> **AIM OF THE TASK**: Quote the records in full and leave their pictures out.

[Stored items]
_ _ _ _ _
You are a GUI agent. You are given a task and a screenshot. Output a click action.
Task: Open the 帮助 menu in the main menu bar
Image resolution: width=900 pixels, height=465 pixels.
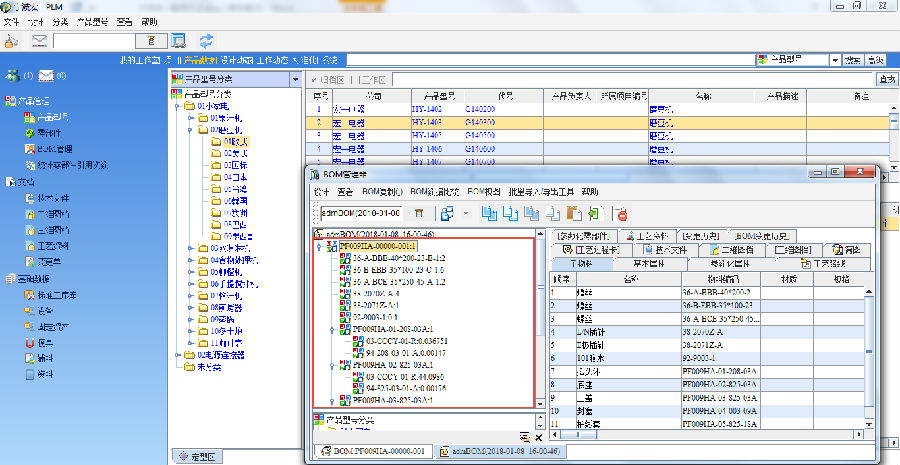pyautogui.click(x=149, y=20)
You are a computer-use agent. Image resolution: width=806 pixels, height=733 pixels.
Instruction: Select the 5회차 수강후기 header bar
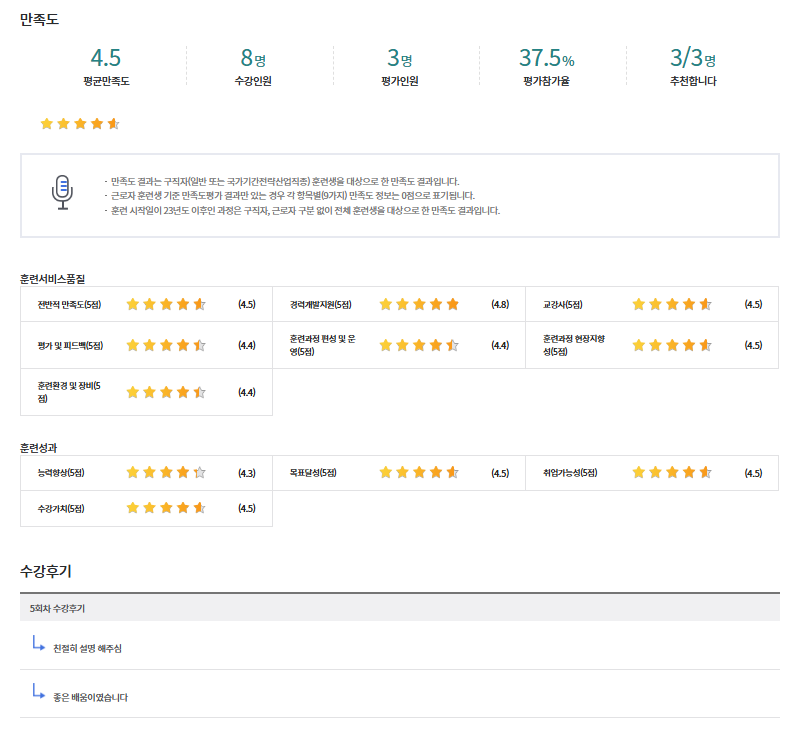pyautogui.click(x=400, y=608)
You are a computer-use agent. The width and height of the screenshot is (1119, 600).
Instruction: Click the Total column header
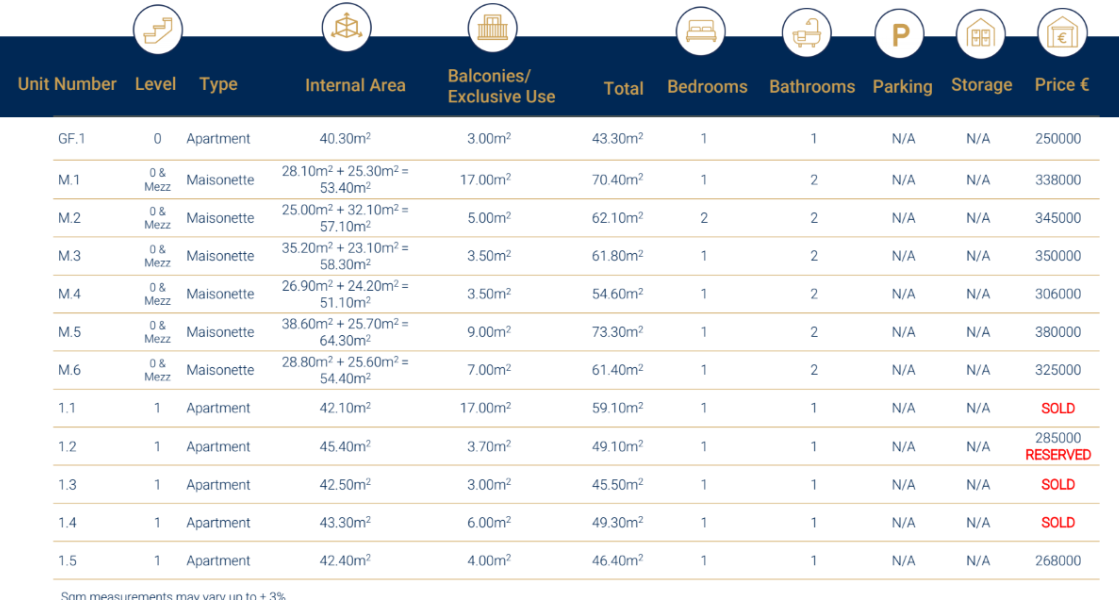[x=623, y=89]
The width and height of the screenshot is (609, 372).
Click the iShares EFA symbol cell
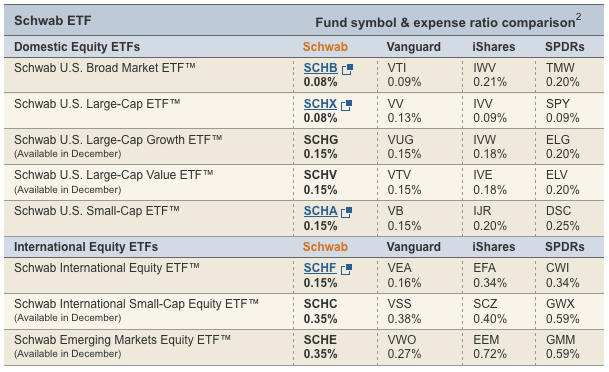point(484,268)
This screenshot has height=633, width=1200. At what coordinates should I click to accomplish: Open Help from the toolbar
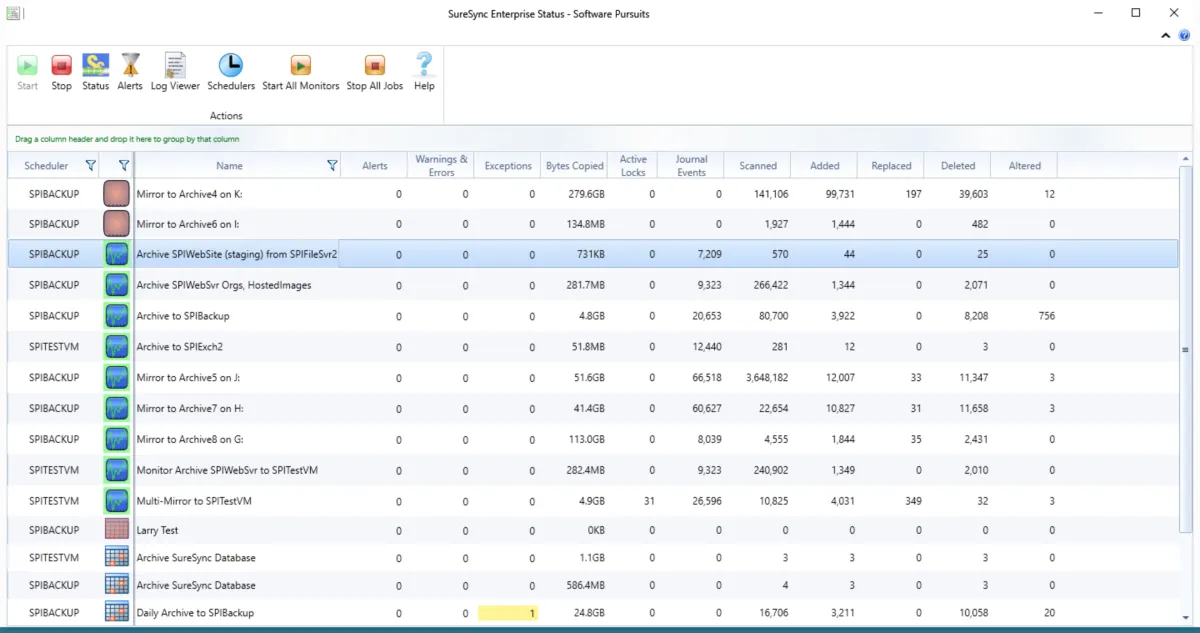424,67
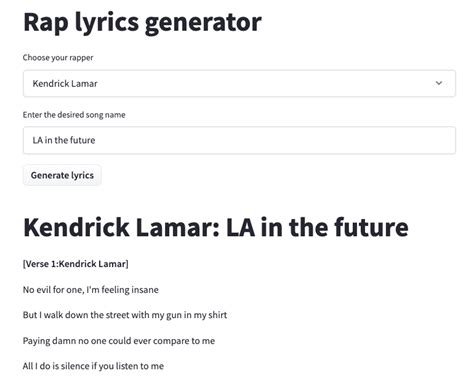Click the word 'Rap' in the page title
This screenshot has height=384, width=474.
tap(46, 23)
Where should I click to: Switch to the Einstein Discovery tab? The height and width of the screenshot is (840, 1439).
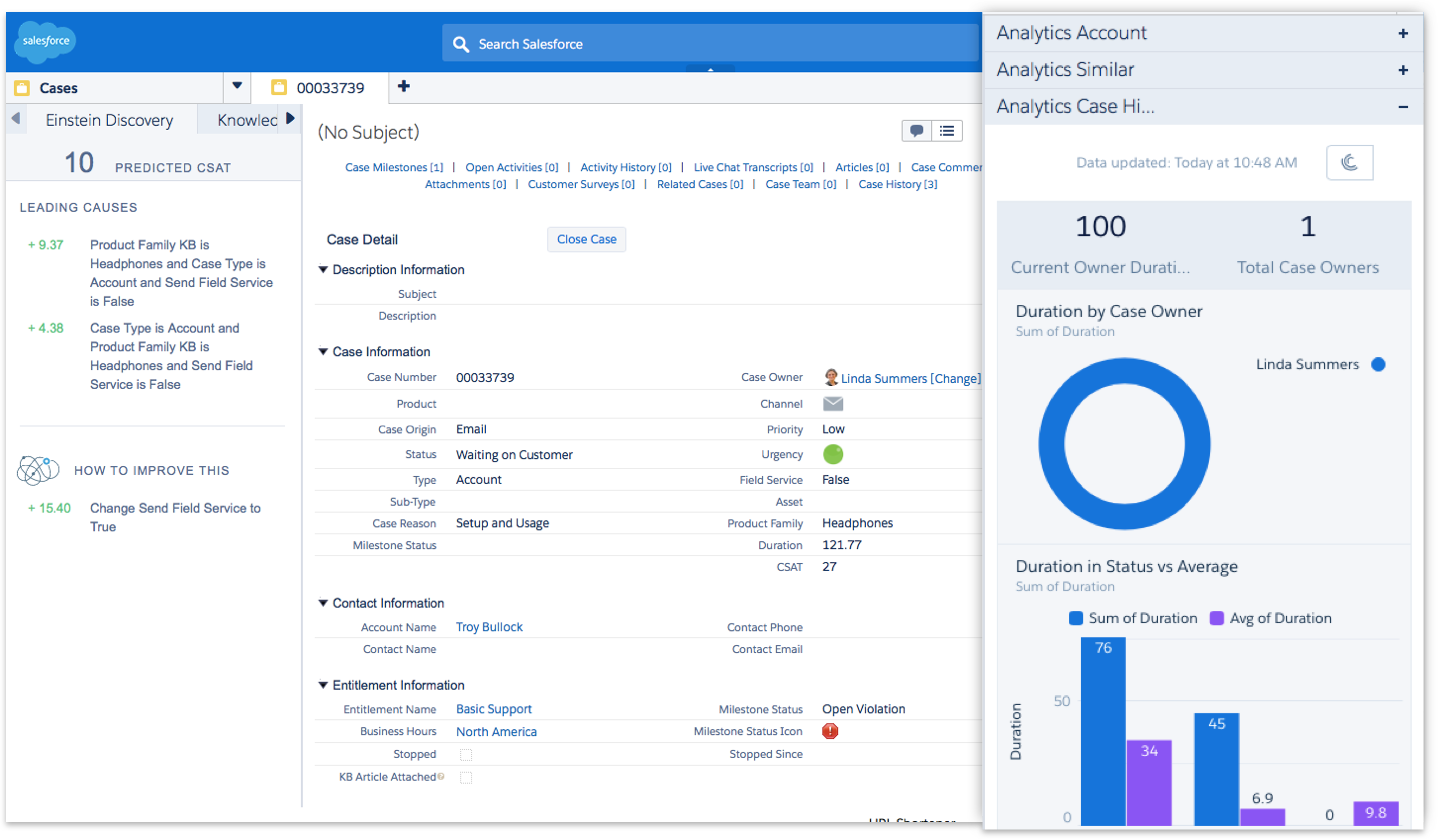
_ _ _ _ _
> **TASK RESULT**:
You are a GUI agent. You are given a task and a screenshot. Output a click action.
Task: Open the 帮助 menu in the main menu bar
Image resolution: width=900 pixels, height=465 pixels.
pyautogui.click(x=149, y=20)
You are a computer-use agent. Image resolution: width=806 pixels, height=733 pixels.
Instruction: Select the 5회차 수강후기 header bar
pyautogui.click(x=400, y=608)
You are a computer-use agent. The width and height of the screenshot is (1119, 600).
Instruction: Click the Total column header
[x=623, y=89]
The width and height of the screenshot is (609, 372).
Click the iShares EFA symbol cell
point(484,268)
This screenshot has height=633, width=1200. At what coordinates should I click to accomplish: Open Help from the toolbar
424,67
Click the word 'Rap' in the page title
This screenshot has height=384, width=474.
tap(46, 23)
Where should I click to: Switch to the Einstein Discovery tab? The height and width of the screenshot is (840, 1439).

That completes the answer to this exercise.